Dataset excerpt
===

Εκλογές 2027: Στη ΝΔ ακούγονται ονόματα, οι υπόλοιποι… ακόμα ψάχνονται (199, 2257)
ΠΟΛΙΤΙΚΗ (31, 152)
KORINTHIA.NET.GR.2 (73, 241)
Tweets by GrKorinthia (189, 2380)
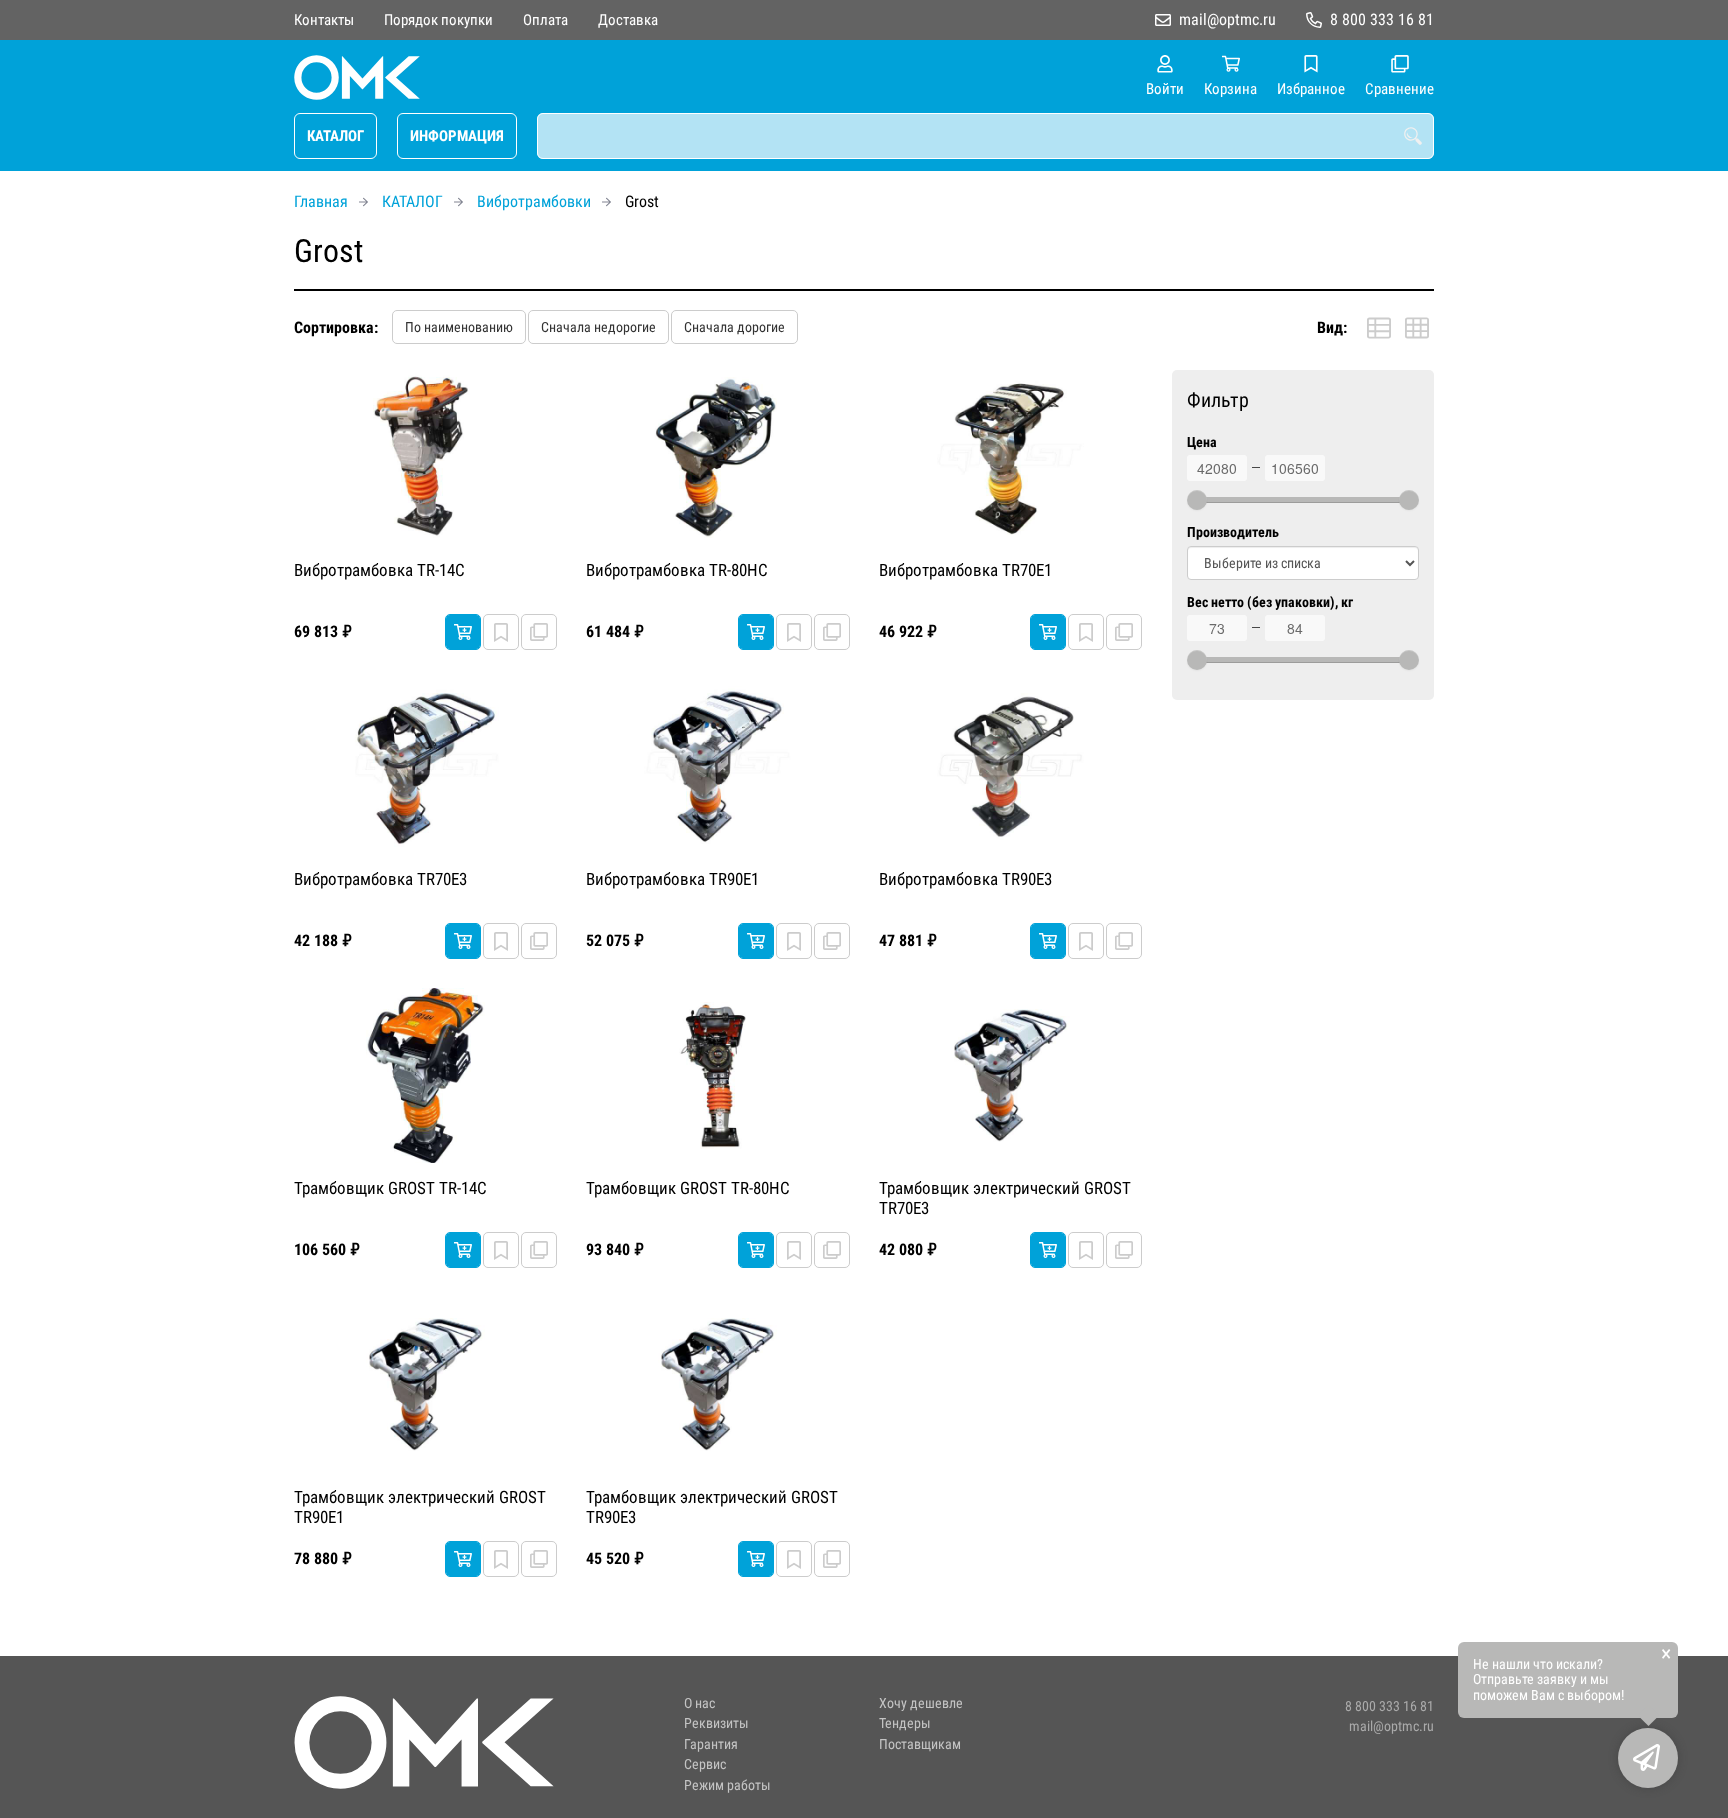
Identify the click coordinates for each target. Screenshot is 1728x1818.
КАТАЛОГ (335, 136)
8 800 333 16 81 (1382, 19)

===

■ **Instructions to follow**: Pull out each line from the records above that contains the word "Screenshot", and list those lines.

■ **Result**:
Identify the click coordinates for each target. Screenshot is 1728x1818.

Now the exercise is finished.